The Central Bank of Nigeria’s recent directive requiring financial institutions and fintech firms to host their payment data locally, effective January 1 2027, is expected to safeguard Nigeria’s data sovereignty and stimulate job creation, said Open Access Data Centres (OADC).

Dr. Ayotunde Coker, CEO of OADC, welcomed the move and noted that Nigeria’s existing data centres are ready to host all locally generated data from financial institutions and fintech firms without disruption, thereby protecting the country’s data sovereignty.

Coker said the directive had been long anticipated, as Nigerian data centres already possess robust infrastructure and the capacity to host data locally.

“OADC has built a strong data centre infrastructure that will enable banks to become much more agile. We have reliable data centre infrastructure with high quality. In terms of quality of infrastructure, actual scale of infrastructure, OADC is building out phase two of its data centre to 24 megawatts of the normal hyperscale density that will accept some of the AI type specific needs for liquid-based cooling, with hybrid architecture that allows enterprise cloud and AI. The changes are bringing significant scale,” Coker said.

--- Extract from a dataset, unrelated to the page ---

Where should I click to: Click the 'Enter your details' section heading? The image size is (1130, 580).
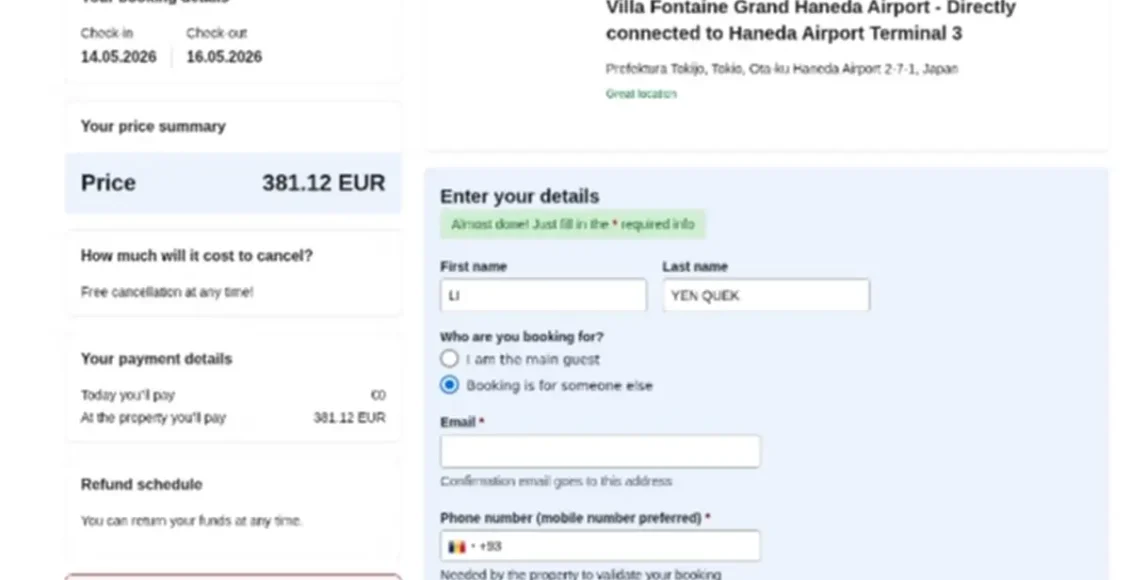point(520,197)
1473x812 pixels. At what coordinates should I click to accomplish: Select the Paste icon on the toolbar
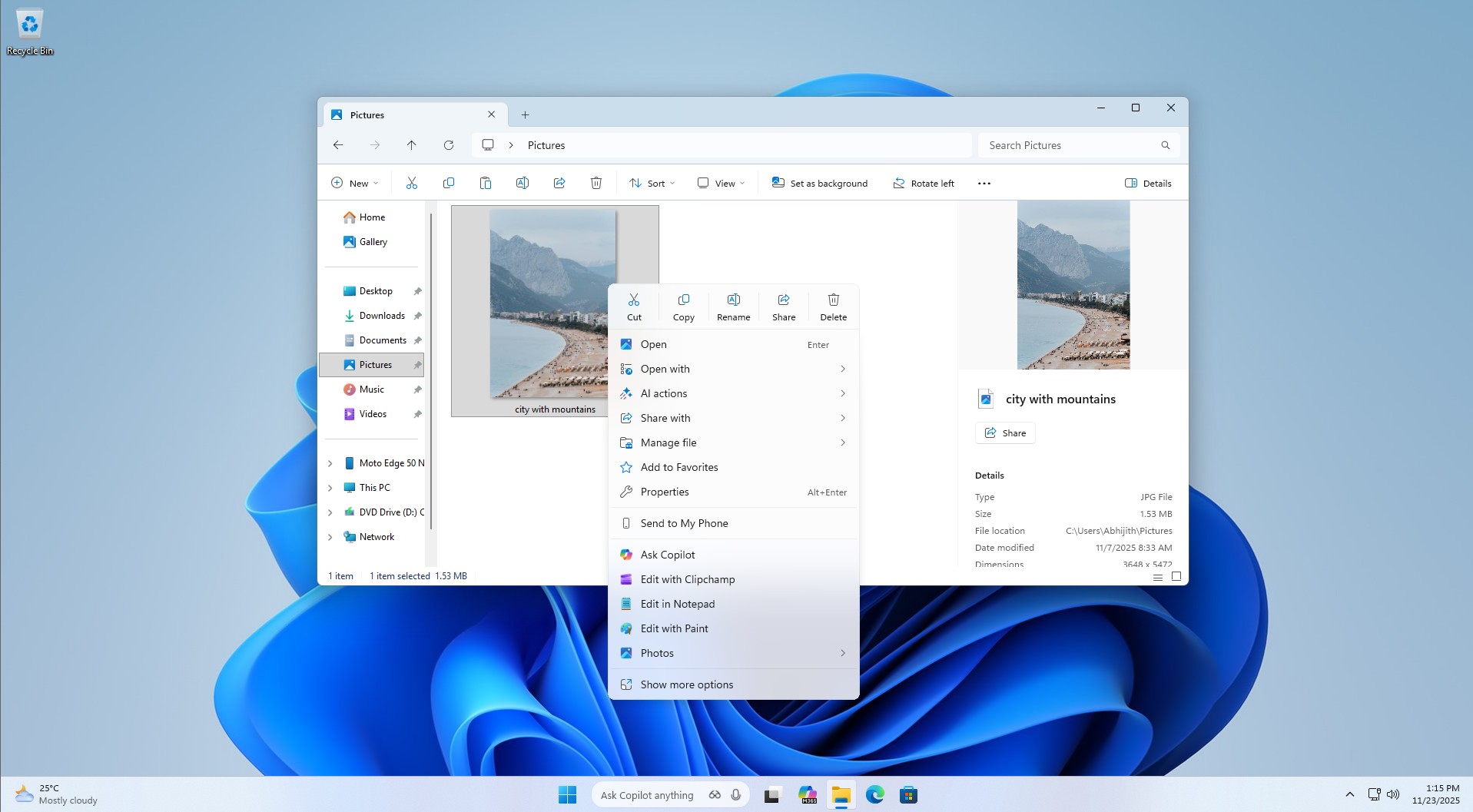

Coker expressed confidence that Nigerian data centres can host local data, citing Lagos facilities that offer ample cooling, power, expandable racks, and scalability.

“I’m confident that we have the data center capacity to meet that data sovereignty requirement, and the build‑out trajectory that we have around the Lagos area is significant. South Africa has a significant build capacity, a good fill‑up trajectory, and Nigeria is also bringing in build capacity for data centres,” Coker further said.